Parenthood and a Child’s Right to Succession and Inheritance
Introduction: The Premise of a Care-Based RelationshipThe traditional understanding of a family is centred around a sexual union between two heterosexual individuals, with all other ‘familial’ relationships defined in terms thereof: a father and mother united in holy matrimony with children born of their sexual union.[1] This conception of ‘marriage’ is so deeply rooted in our collective cultural psyche that even contemporary queer relationships and other non-marital civil unions are pigeonholed into a sexual, heteronormative fold for legitimacy.[2] Naturally, parental relationships are also conventionally understood with regard to consanguinity and heredity – which stem from a sexual union between two adults, traditionally legitimised by the institution of ‘marriage’.[3] However, such a reductive definition of familial relationships as mere derivatives of a sexual union does not begin to cover the unique matrix of mutually owed social responsibilities and legal duties of ‘care’ that subsist therein: this is most evident in how the State ascertains familial relationships and corresponding responsibilities.
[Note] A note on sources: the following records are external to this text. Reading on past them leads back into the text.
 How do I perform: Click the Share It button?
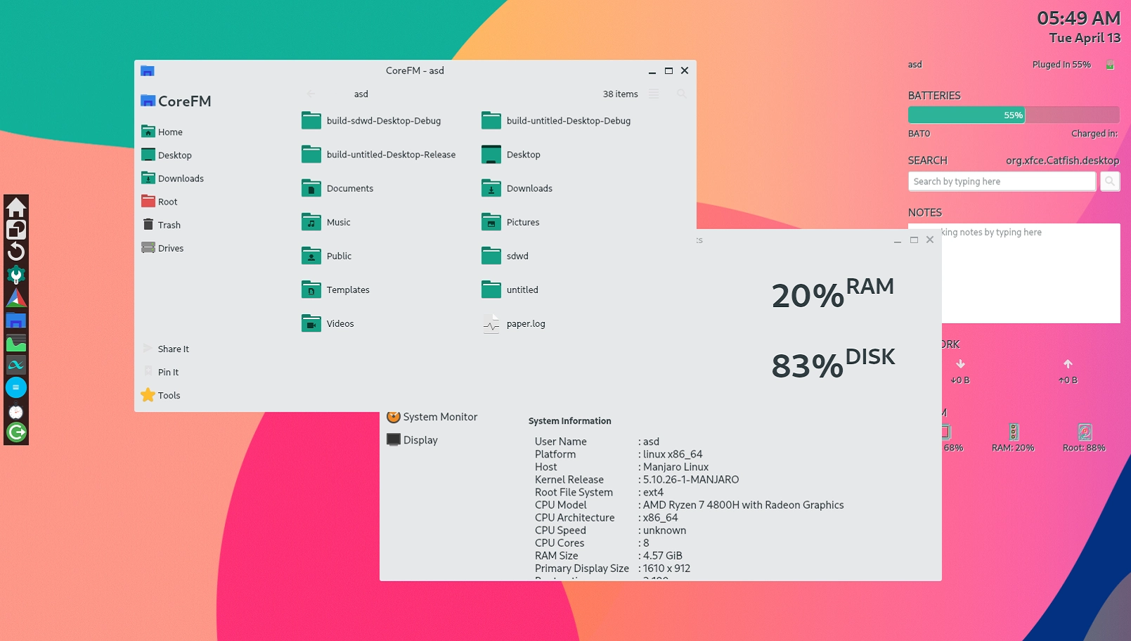click(x=173, y=349)
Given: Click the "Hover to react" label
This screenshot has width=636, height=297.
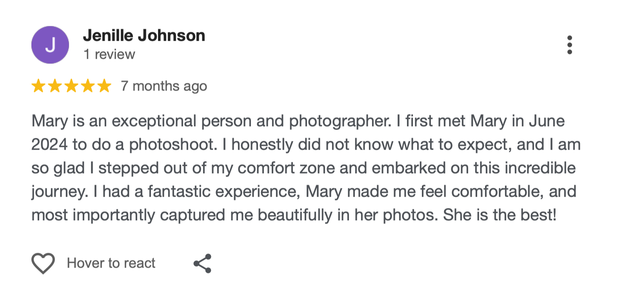Looking at the screenshot, I should [111, 263].
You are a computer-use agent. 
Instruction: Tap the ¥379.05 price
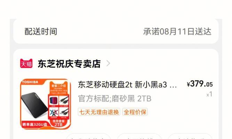(200, 84)
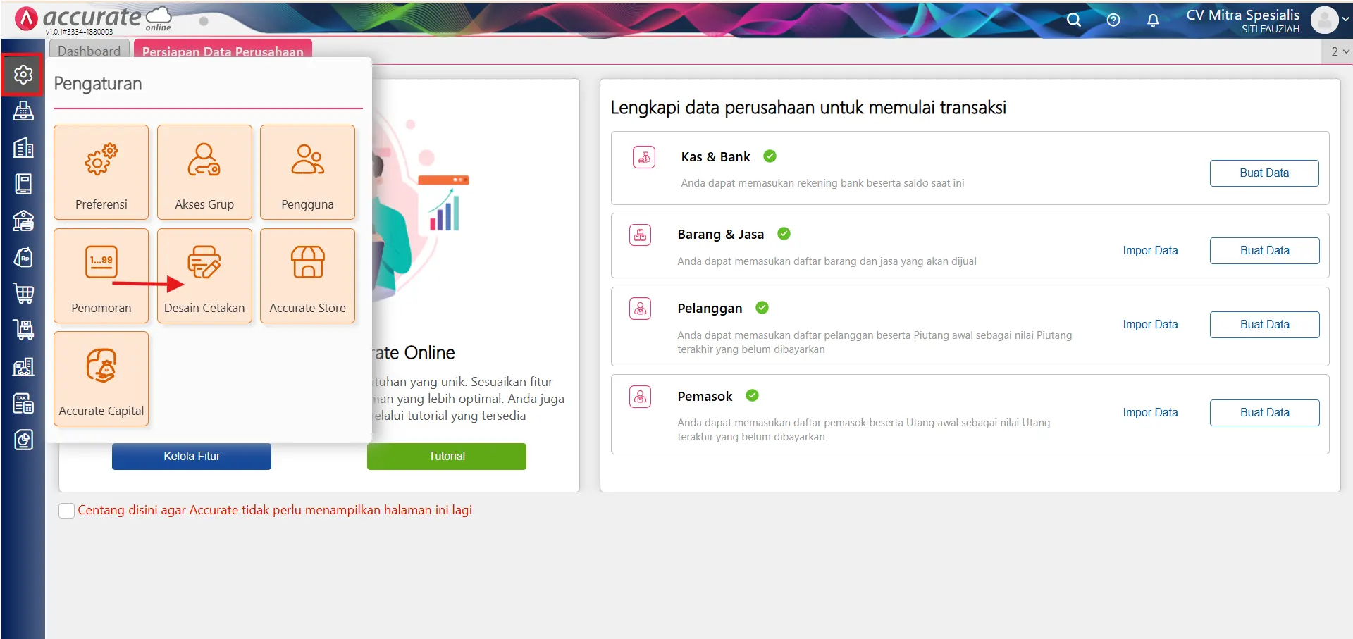
Task: Select the Persiapan Data Perusahaan tab
Action: pyautogui.click(x=223, y=51)
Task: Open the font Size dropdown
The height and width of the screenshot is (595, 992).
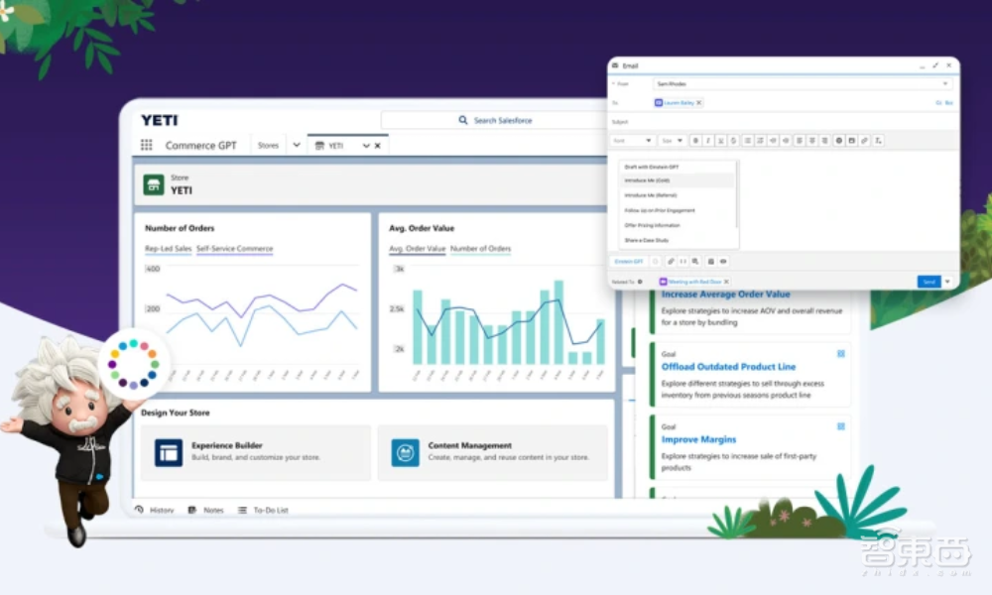Action: click(673, 140)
Purposively, when the State is notified of a subversion of a duty of familial care in a relationship viz. physical, emotional, or economic violence and abuse, a preliminary level of inquiry is conducted to ascertain a central sexual relationship between individuals: where the individuals are related by ‘marriage’, or ‘consanguinity’, the State provides a specialised remedy befitting the nature of the relationship shared between the individuals. Consequently, the State’s response to abuse differs depending on the nature of the relationship. By way of illustration, a man’s use of physical violence against a woman may warrant the State’s criminal sanction;[4] except, if the woman is the man’s wife, in which case specialised laws addressing domestic violence also become applicable.[5] Curiously, however, the State also extends the protection of such family-specific laws to non-consanguineous relationships (the fiction of adoptive parentage),[6] and even to non-marital (non-legitimised, sexual) relationships (‘relationships in the nature of marriage’).[7] This is testament to the State’s real interest in sustaining the provision and receipt of requisite care in a relationship within a family unit: in case a family unit fails to provide such care, such a responsibility would fall upon the State.